In many organizations, teams still rely on manually uploading CSV files into reporting tools. This process is error-prone, slow, and difficult to scale. I wanted to design a serverless, event-driven data pipeline on AWS that:

Automatically processes new data when uploaded
Cleans and transforms raw datasets
Makes curated data immediately available for analytics
Demonstrates production-style cloud architecture

This project allowed me to apply core data engineering concepts such as ETL design, automation, schema handling, and cloud-based analytics.

The Problem It Solves

Manual reporting workflows often involve:

Downloading CSV files from external systems
Cleaning data in spreadsheets
Re-uploading files to BI tools
Repeating the same steps daily or weekly

This leads to:

Data inconsistencies
Delayed insights
Human error
Lack of scalability

This pipeline solves that problem by:

Automatically triggering processing when a CSV file is uploaded
Transforming raw data using AWS Glue
Storing structured output for analytics
Connecting the cleaned dataset directly to a BI dashboard

The result is a fully automated, cloud-native reporting workflow.

Dataset Context

For this project, I used a structured CSV dataset representing transactional or operational data (e.g., sales records, customer activity, or similar structured tabular data).
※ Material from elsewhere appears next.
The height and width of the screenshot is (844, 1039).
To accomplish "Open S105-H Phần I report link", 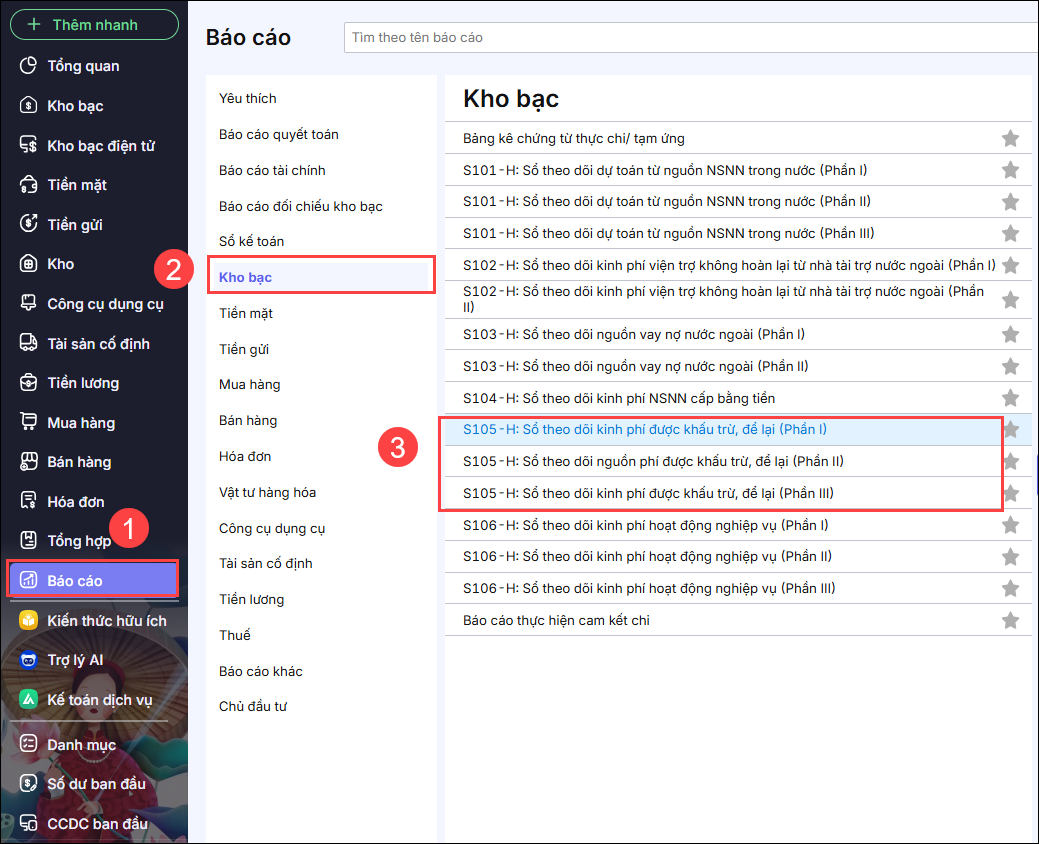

The dataset includes fields such as:

Unique record identifiers
Date or timestamp columns
Numeric metrics (e.g., revenue, quantity, cost)
Categorical attributes (e.g., region, category, status)

The pipeline is designed to handle:

Multiple file uploads
Standardized headers
Ongoing incremental data ingestion

This simulates a common business scenario where new operational data arrives daily and must be integrated into analytics systems.

Expected Outcomes

This pipeline is designed to achieve the following outcomes:

Automation: New CSV files uploaded to S3 are automatically processed without manual intervention.

Data Quality Improvemen: Raw data is cleaned and transformed before being exposed to analytics tools.

Faster Insights: Processed data becomes available in Amazon QuickSight dashboards shortly after ingestion.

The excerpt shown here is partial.